Activity ▸ Gather every line from the entries below that includes "will".

BEGIN Data supplied

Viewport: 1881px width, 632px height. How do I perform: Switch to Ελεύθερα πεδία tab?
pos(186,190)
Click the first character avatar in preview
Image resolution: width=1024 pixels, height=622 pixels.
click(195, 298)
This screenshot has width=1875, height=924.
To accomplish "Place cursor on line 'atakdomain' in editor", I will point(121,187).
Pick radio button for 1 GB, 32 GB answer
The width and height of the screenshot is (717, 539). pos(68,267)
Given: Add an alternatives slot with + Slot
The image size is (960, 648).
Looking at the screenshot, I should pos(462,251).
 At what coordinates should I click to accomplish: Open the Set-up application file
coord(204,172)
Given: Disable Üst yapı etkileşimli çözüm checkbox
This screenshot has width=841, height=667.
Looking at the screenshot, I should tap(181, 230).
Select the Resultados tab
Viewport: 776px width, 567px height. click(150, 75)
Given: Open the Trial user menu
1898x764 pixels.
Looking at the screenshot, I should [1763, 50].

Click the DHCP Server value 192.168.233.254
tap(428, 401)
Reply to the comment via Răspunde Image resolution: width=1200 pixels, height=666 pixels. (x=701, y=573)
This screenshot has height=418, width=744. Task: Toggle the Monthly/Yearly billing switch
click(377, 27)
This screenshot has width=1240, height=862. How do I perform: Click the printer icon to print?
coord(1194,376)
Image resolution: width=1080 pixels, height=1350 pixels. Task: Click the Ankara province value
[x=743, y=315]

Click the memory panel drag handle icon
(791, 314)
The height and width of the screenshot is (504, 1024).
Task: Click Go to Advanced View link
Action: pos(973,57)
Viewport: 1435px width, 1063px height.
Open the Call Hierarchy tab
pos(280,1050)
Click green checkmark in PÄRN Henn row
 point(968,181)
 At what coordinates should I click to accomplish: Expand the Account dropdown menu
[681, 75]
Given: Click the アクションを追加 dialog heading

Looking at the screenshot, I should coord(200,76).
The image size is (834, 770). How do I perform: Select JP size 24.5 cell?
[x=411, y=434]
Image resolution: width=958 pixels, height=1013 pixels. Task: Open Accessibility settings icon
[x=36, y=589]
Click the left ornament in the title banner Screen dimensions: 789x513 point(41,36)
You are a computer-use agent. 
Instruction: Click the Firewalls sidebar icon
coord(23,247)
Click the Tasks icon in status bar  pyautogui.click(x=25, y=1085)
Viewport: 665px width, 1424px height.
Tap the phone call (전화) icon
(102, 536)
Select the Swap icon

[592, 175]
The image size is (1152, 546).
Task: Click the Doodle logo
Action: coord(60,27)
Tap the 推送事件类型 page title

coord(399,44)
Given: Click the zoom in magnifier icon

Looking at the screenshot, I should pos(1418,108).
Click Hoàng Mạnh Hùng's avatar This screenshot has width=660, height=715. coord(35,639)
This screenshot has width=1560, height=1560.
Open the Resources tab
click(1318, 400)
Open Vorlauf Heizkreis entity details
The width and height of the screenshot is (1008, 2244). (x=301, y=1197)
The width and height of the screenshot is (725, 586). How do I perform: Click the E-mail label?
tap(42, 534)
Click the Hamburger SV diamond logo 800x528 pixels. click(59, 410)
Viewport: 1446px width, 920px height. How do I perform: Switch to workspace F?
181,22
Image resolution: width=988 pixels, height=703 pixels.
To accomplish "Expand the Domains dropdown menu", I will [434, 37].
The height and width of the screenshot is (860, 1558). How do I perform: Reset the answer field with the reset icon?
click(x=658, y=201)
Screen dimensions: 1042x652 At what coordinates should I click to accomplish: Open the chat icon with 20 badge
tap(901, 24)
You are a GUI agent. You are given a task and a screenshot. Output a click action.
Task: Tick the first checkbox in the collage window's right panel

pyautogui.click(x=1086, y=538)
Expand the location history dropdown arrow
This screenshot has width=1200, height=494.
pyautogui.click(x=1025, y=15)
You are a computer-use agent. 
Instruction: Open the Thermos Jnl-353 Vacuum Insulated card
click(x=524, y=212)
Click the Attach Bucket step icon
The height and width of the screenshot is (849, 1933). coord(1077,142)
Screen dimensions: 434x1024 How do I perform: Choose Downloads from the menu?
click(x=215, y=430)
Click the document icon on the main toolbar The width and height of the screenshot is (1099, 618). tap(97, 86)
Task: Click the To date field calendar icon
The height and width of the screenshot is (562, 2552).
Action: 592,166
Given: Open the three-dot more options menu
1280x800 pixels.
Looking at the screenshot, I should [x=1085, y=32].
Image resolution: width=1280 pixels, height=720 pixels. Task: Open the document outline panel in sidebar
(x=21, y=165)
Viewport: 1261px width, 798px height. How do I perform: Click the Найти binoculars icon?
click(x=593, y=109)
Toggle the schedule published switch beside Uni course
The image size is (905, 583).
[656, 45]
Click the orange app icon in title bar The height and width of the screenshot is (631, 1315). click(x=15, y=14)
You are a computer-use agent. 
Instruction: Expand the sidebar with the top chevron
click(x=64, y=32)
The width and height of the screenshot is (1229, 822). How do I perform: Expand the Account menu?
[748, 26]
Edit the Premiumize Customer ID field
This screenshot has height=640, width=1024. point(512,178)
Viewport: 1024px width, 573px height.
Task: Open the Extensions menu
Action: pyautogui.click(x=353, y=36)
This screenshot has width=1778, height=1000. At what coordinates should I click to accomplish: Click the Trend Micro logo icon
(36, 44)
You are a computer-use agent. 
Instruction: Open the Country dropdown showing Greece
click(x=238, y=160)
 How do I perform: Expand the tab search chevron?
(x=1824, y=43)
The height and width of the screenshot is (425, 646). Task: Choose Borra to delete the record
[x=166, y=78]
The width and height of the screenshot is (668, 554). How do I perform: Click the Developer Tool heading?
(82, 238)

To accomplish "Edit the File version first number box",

END Data supplied

Exercise response ▸
To accomplish "Place cursor on line 'atakdomain' in editor", I will point(121,187).
To accomplish "Expand the Domains dropdown menu", I will [434, 37].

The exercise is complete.